Récemment, en arrivant au bureau, une collègue a ouvert devant moi le journal gratuit qu’elle a pris dans le métro pour me montrer une publicité déployée sur deux pages. Un « Oh! » de découragement est rapidement sorti de ma bouche. De même que de celle d’autres collègues par la suite.

Que montrait la fameuse publicité? Une tablette électronique - sur laquelle défile un dessin animé - accrochée sur le dos du siège avant du passager et les petites jambes d’un très jeune enfant assis dans un siège d’auto. Et dans le coin droit, on pouvait lire : « Même le calme en voiture ».

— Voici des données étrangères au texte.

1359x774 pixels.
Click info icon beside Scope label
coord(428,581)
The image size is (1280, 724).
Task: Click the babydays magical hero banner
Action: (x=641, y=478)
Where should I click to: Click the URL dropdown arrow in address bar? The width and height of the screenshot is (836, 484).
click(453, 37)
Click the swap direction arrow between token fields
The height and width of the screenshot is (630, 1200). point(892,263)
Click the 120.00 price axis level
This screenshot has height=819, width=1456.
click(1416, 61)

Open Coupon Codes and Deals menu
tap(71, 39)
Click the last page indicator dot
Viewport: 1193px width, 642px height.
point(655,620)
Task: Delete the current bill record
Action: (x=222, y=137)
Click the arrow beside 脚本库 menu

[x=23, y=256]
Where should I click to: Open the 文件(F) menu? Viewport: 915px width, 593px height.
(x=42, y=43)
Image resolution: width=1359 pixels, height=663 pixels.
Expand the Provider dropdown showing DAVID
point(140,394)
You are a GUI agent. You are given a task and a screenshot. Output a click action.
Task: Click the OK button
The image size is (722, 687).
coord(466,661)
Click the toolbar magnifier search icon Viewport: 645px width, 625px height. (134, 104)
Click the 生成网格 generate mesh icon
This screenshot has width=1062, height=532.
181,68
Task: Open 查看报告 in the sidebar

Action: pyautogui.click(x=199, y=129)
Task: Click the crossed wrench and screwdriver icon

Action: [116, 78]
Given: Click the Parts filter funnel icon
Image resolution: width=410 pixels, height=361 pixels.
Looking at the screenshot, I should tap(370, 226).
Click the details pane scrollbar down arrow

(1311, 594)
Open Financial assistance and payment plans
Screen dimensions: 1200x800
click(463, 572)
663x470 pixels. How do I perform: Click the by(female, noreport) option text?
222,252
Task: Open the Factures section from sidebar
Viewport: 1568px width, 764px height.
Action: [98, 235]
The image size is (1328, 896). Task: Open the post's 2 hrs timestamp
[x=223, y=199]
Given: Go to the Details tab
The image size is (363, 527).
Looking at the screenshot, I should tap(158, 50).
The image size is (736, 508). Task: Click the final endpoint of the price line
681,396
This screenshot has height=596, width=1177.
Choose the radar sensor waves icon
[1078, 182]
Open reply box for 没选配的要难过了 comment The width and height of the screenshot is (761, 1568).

Peut-être rien de bien choquant pour la plupart des gens, même que cela peut décrocher un petit sourire en coin. Toutefois, quand on sait tous les problèmes associés aux écrans, on ne peut que se questionner.

Chuuut!

Je ne saurais dire ce qui est le plus dérangeant dans cette publicité : l’image qui démontre comment les écrans s’infiltrent partout ou le texte qui envoie le message que « pour avoir la paix, pourquoi ne pas mettre votre enfant devant un écran? » Qui a dit, d’ailleurs, que les enfants – surtout les bébés! – devaient être calmes (lire silencieux) - « même en voiture »?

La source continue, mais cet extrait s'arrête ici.